PROBLEM -
Copy from the forum thread below on whether Bontrager 29-1 tires are tubeless ready the stretch from "Yup, my understanding" through "the 2012 X-Cal?", word for word.

EXTRACT TO READ -
# Bontrager 29-1 Expert, 29x2.2" Tubeless ready?



## Graysku11 (Aug 30, 2011)

Does anyone know if the Bontrager 29-1 Expert, 29x2.2" that comes on the 2012 Trek X-Cal tubeless ready? I know the rims are. Not sure about the tires. Thanks for any info. Ride hard and never stop!!


----------



## trcons (Jun 26, 2011)

Yup, my understanding is they are. The "expert version" is not. Going to set mine up today, if somebody local has the rim strips in stock.


----------



## Graysku11 (Aug 30, 2011)

So are u saying they are? Cause mine are the Bontrager 29-1 "EXPERT", 29x2.2" Do you have the 2012 X-Cal?


----------



## trcons (Jun 26, 2011)

Sorry brain fart. I meant to say "team" not expert. I have a 2012 superfly same tires you have.


----------



## Graysku11 (Aug 30, 2011)

DATASET ROWS -

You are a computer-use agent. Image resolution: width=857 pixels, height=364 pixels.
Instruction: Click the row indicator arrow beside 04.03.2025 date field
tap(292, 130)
==
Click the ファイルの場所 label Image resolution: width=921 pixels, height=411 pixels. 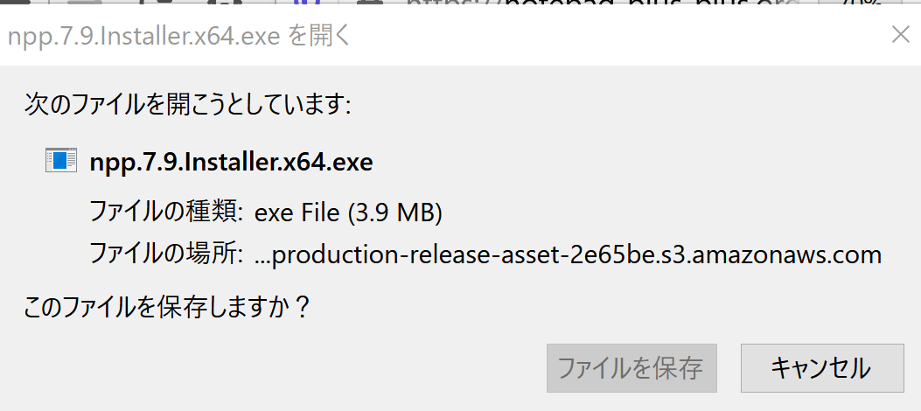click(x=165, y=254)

WRITTEN RESPONSE -
Yup, my understanding is they are. The "expert version" is not. Going to set mine up today, if somebody local has the rim strips in stock.


----------



## Graysku11 (Aug 30, 2011)

So are u saying they are? Cause mine are the Bontrager 29-1 "EXPERT", 29x2.2" Do you have the 2012 X-Cal?